▸ **Instructions for the task**
Pull out each line in the records below that contains the string "height", and copy those lines in full.

====== Records for this exercise

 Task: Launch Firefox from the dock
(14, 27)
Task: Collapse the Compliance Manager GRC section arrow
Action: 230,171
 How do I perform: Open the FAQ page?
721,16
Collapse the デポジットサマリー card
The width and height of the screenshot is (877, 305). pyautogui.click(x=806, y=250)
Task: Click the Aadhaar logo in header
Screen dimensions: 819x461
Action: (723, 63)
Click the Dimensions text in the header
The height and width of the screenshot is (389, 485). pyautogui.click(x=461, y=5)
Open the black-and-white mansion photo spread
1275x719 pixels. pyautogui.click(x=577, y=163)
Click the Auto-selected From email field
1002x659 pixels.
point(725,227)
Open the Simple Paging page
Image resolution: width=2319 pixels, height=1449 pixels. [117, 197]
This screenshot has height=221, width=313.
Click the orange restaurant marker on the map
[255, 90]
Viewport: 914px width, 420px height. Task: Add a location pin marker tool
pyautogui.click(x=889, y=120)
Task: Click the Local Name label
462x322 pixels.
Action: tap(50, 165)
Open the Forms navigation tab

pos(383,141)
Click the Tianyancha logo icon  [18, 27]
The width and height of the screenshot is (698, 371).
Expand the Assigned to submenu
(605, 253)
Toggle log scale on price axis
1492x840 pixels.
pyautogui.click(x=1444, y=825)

============

▸ **Written answer**
The width and height of the screenshot is (877, 305). pyautogui.click(x=806, y=250)
The height and width of the screenshot is (389, 485). pyautogui.click(x=461, y=5)
Image resolution: width=2319 pixels, height=1449 pixels. [117, 197]
This screenshot has height=221, width=313.
Viewport: 914px width, 420px height. Task: Add a location pin marker tool
The width and height of the screenshot is (698, 371).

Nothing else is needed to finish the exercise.